§ **Task requirements**: Output each entry that follows exactly. Images stay out.

(Data entries)
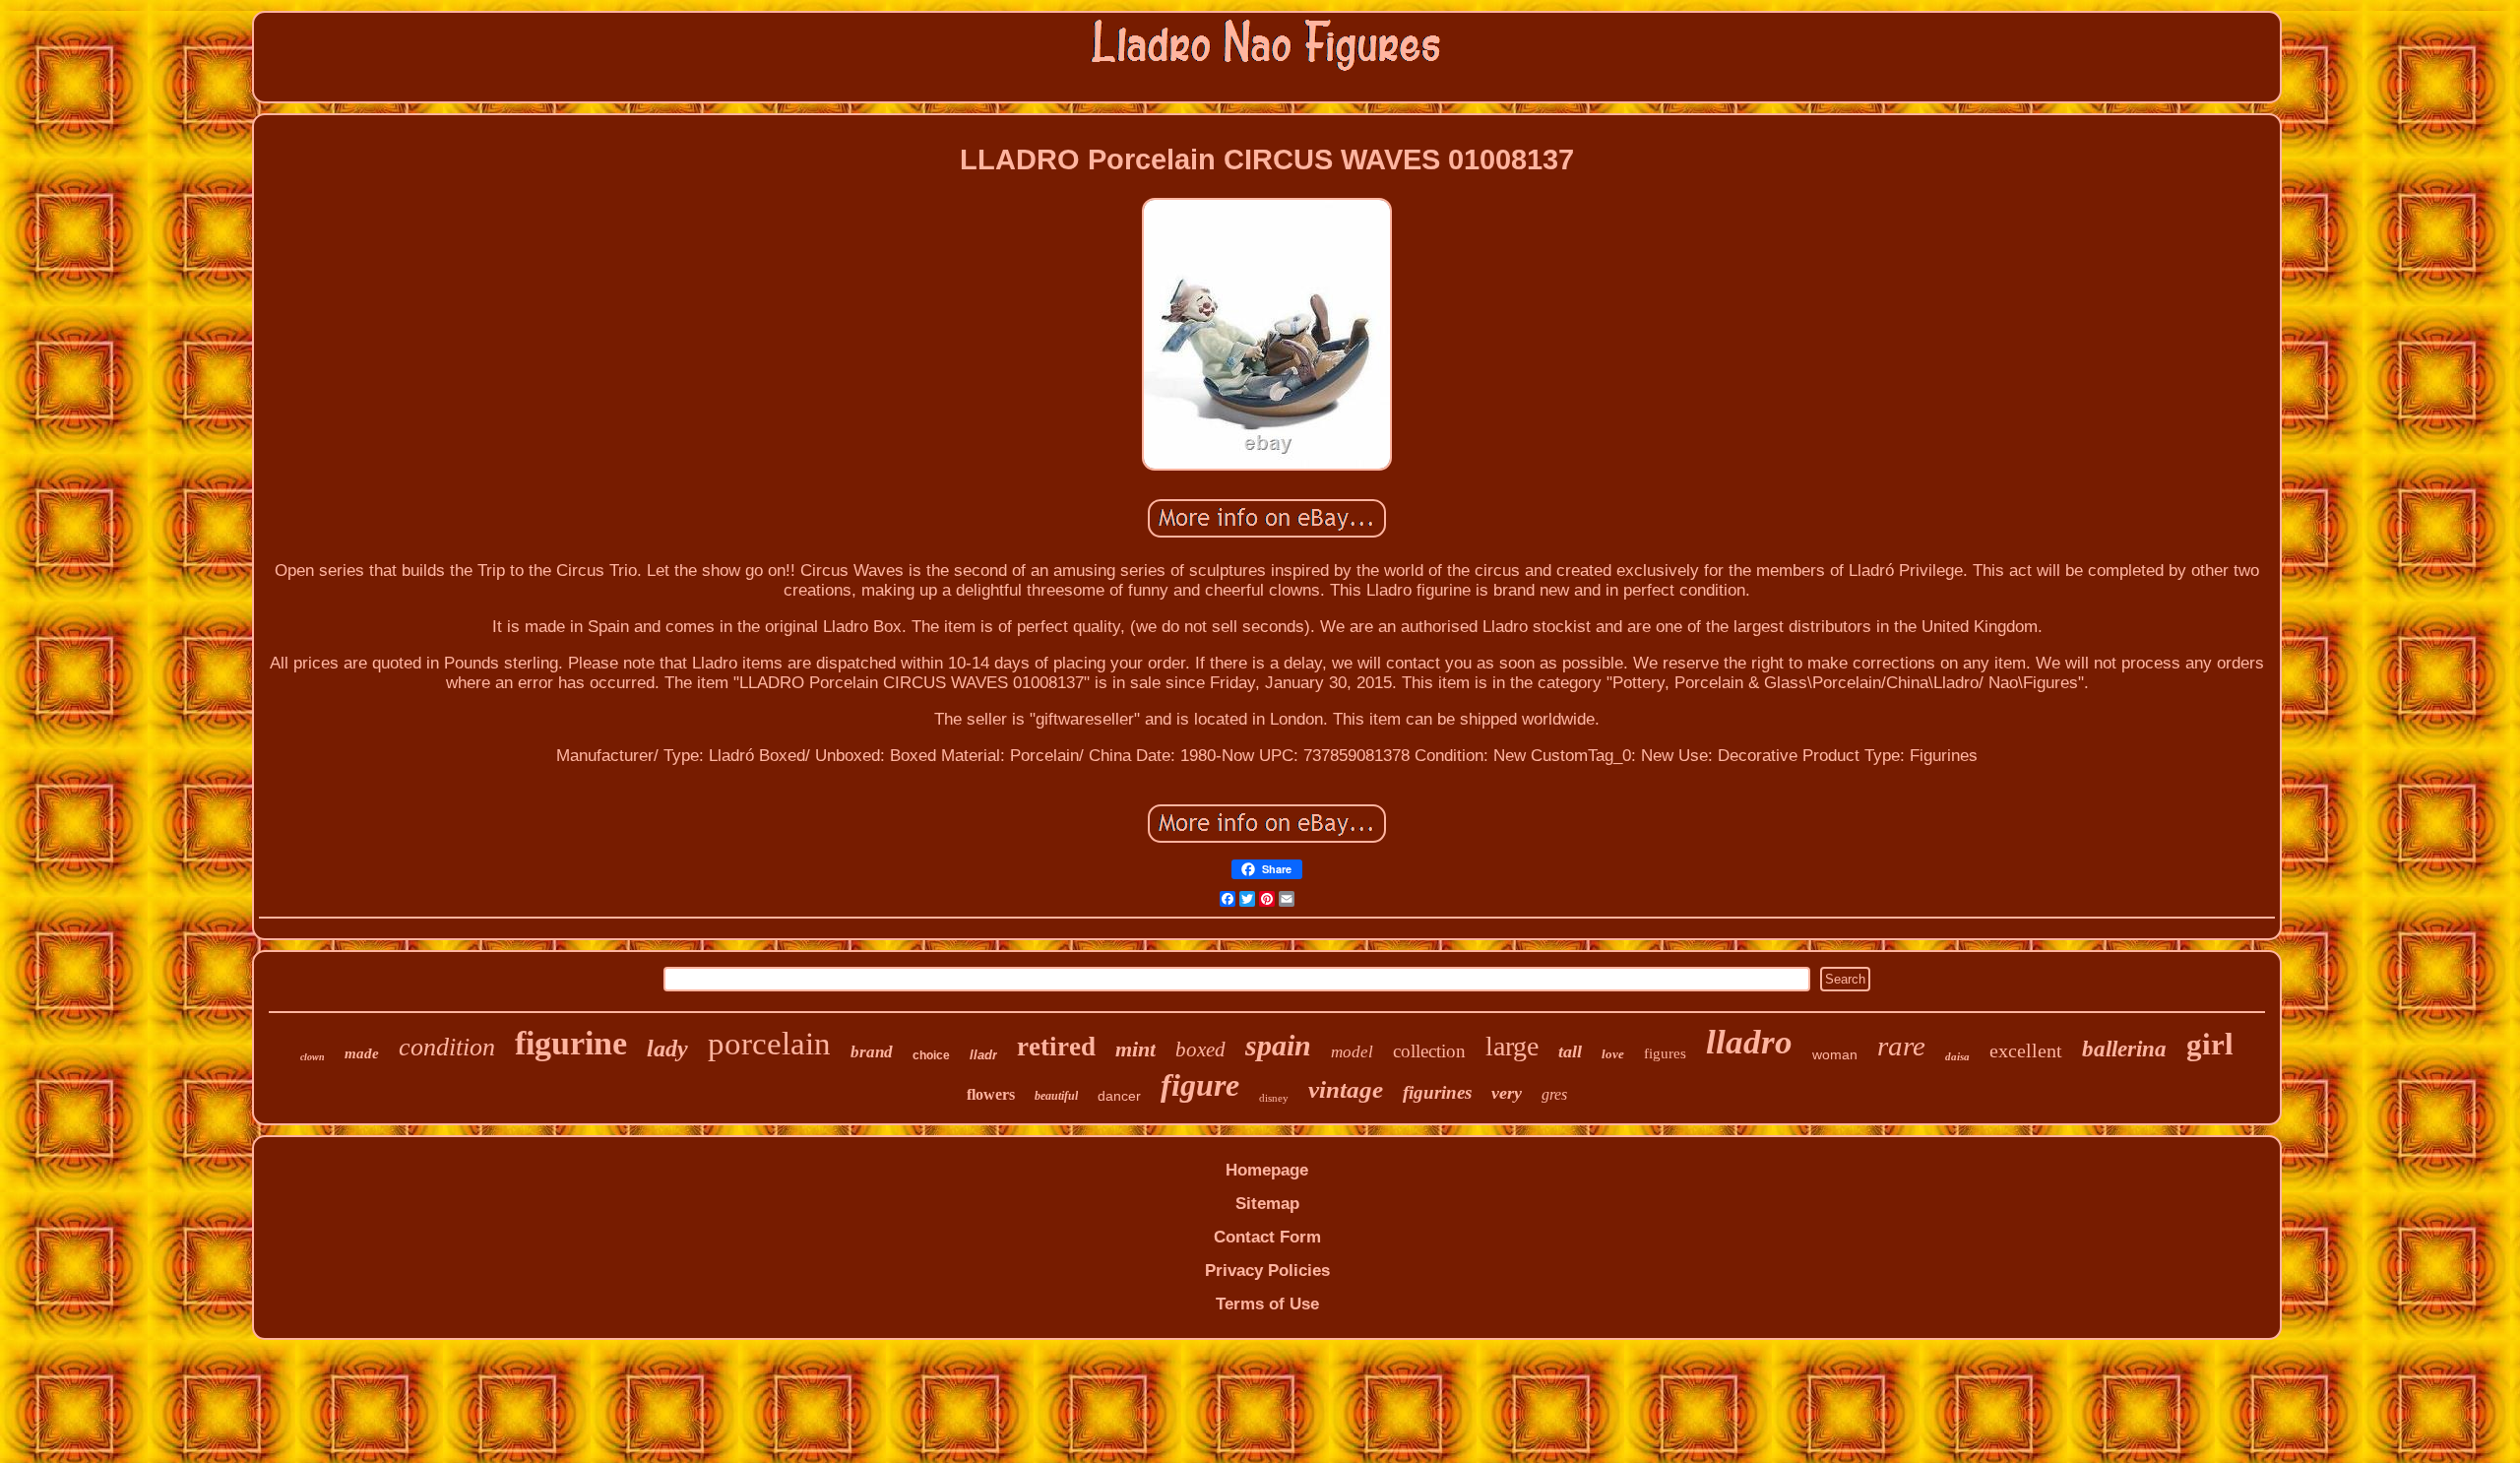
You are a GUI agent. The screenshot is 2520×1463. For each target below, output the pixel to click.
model (1352, 1052)
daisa (1957, 1056)
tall (1570, 1051)
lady (667, 1048)
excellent (2025, 1050)
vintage (1345, 1089)
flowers (991, 1094)
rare (1901, 1045)
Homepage (1267, 1170)
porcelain (769, 1043)
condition (447, 1047)
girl (2210, 1044)
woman (1835, 1054)
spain (1278, 1045)
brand (871, 1052)
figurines (1437, 1092)
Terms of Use (1267, 1304)
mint (1135, 1049)
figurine (571, 1043)
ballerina (2124, 1049)
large (1512, 1046)
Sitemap (1267, 1203)
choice (931, 1055)
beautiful (1056, 1096)
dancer (1119, 1096)
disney (1274, 1098)
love (1613, 1054)
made (362, 1053)
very (1506, 1093)
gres (1554, 1094)
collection (1429, 1051)
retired (1056, 1046)
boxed (1200, 1049)
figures (1665, 1053)
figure (1200, 1085)
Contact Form (1267, 1237)
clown (312, 1056)
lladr (983, 1055)
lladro (1749, 1042)
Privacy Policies (1267, 1270)
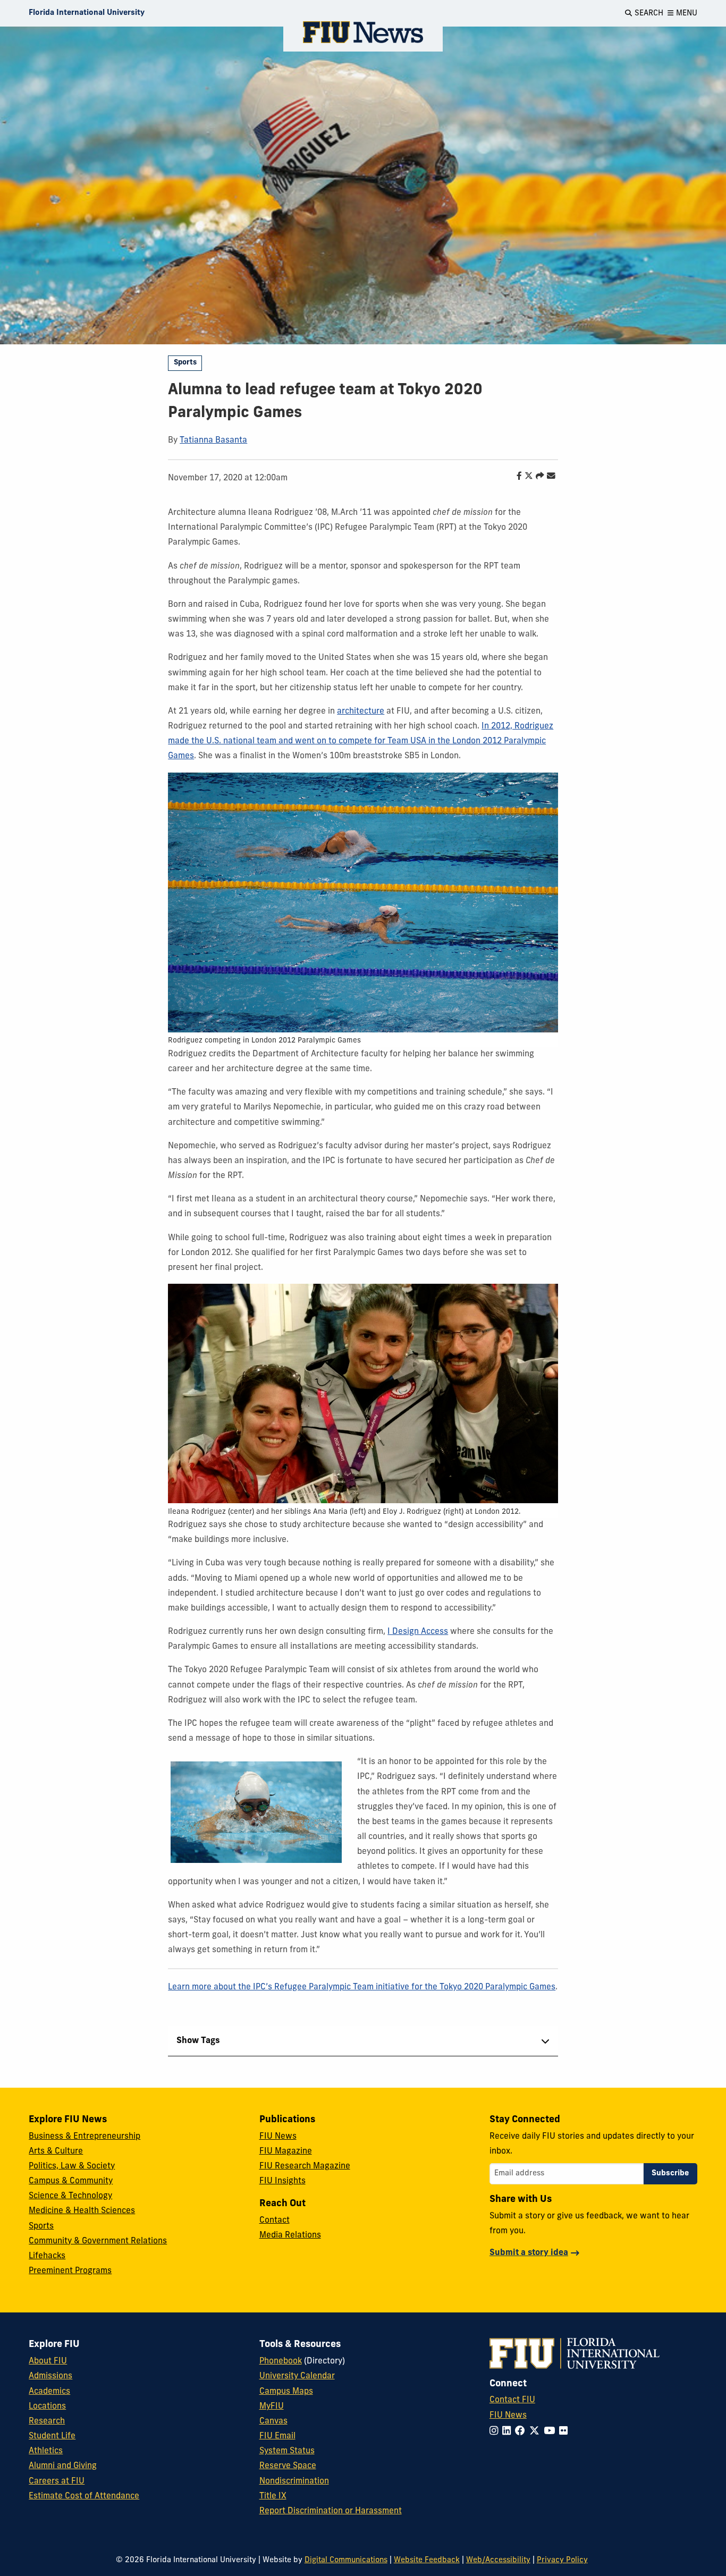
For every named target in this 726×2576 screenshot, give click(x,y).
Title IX (272, 2496)
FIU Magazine (285, 2151)
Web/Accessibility (498, 2560)
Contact (274, 2220)
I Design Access (417, 1632)
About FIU (48, 2361)
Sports (185, 362)
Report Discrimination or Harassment (330, 2511)
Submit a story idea (528, 2253)
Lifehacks (47, 2256)
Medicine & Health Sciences (82, 2211)
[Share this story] (537, 476)
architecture (360, 711)
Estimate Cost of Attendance (84, 2496)
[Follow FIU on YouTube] (551, 2432)
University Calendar (297, 2376)
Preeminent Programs (70, 2271)
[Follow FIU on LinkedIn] (508, 2432)
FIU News (278, 2136)
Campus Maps (286, 2391)
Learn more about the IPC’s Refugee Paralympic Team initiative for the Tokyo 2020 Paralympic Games (361, 1987)
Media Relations (290, 2235)
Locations (47, 2406)
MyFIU (271, 2406)
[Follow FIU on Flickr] (565, 2432)
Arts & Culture (56, 2151)
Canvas (273, 2421)
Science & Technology (70, 2196)
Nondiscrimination (294, 2481)
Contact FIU (512, 2400)
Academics (49, 2391)
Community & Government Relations (98, 2241)
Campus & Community (71, 2181)
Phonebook (280, 2361)
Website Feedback (427, 2560)
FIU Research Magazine (304, 2166)
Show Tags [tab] (198, 2041)
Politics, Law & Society (72, 2166)
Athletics (46, 2451)
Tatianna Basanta (213, 440)
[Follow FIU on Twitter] (536, 2432)
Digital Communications (346, 2560)
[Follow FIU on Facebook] (522, 2432)
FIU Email (277, 2436)
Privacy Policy (562, 2560)
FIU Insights (282, 2181)
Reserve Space (287, 2466)
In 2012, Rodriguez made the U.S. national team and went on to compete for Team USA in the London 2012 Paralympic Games (360, 741)
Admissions (50, 2376)
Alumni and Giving (63, 2466)
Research (47, 2421)
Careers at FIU (57, 2481)
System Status (287, 2451)
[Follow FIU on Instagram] (495, 2432)
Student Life (52, 2436)
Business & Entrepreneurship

§ **Answer space**:
You are a GUI agent. The screenshot is 2520×1463. For each target below, output the pixel to click.
model (1352, 1052)
daisa (1957, 1056)
tall (1570, 1051)
lady (667, 1048)
excellent (2025, 1050)
vintage (1345, 1089)
flowers (991, 1094)
rare (1901, 1045)
Homepage (1267, 1170)
porcelain (769, 1043)
condition (447, 1047)
girl (2210, 1044)
woman (1835, 1054)
spain (1278, 1045)
brand (871, 1052)
figurines (1437, 1092)
Terms of Use (1267, 1304)
mint (1135, 1049)
figurine (571, 1043)
ballerina (2124, 1049)
large (1512, 1046)
Sitemap (1267, 1203)
choice (931, 1055)
beautiful (1056, 1096)
dancer (1119, 1096)
disney (1274, 1098)
love (1613, 1054)
made (362, 1053)
very (1506, 1093)
gres (1554, 1094)
collection (1429, 1051)
retired (1056, 1046)
boxed (1200, 1049)
figures (1665, 1053)
figure (1200, 1085)
Contact Form (1267, 1237)
clown (312, 1056)
lladr (983, 1055)
lladro (1749, 1042)
Privacy Policies (1267, 1270)
For every named target in this 726×2576 screenshot, give click(x,y).
Title IX (272, 2496)
FIU Magazine (285, 2151)
Web/Accessibility (498, 2560)
Contact (274, 2220)
I Design Access (417, 1632)
About FIU (48, 2361)
Sports (185, 362)
Report Discrimination or Harassment (330, 2511)
Submit a story idea (528, 2253)
Lifehacks (47, 2256)
Medicine & Health Sciences (82, 2211)
[Share this story] (537, 476)
architecture (360, 711)
Estimate Cost of Attendance (84, 2496)
[Follow FIU on YouTube] (551, 2432)
University Calendar (297, 2376)
Preeminent Programs (70, 2271)
[Follow FIU on LinkedIn] (508, 2432)
FIU News (278, 2136)
Campus Maps (286, 2391)
Learn more about the IPC’s Refugee Paralympic Team initiative for the Tokyo 2020 Paralympic Games (361, 1987)
Media Relations (290, 2235)
Locations (47, 2406)
MyFIU (271, 2406)
[Follow FIU on Flickr] (565, 2432)
Arts & Culture (56, 2151)
Canvas (273, 2421)
Science & Technology (70, 2196)
Nondiscrimination (294, 2481)
Contact FIU (512, 2400)
Academics (49, 2391)
Community & Government Relations (98, 2241)
Campus & Community (71, 2181)
Phonebook (280, 2361)
Website Feedback (427, 2560)
FIU Research Magazine (304, 2166)
Show Tags [tab] (198, 2041)
Politics, Law & Society (72, 2166)
Athletics (46, 2451)
Tatianna Basanta (213, 440)
[Follow FIU on Twitter] (536, 2432)
Digital Communications (346, 2560)
[Follow FIU on Facebook] (522, 2432)
FIU Email (277, 2436)
Privacy Policy (562, 2560)
FIU Insights (282, 2181)
Reserve Space (287, 2466)
In 2012, Rodriguez made the U.S. national team and went on to compete for Team USA in the London 2012 Paralympic Games (360, 741)
Admissions (50, 2376)
Alumni and Giving (63, 2466)
Research (47, 2421)
Careers at FIU (57, 2481)
System Status (287, 2451)
[Follow FIU on Instagram] (495, 2432)
Student Life (52, 2436)
Business & Entrepreneurship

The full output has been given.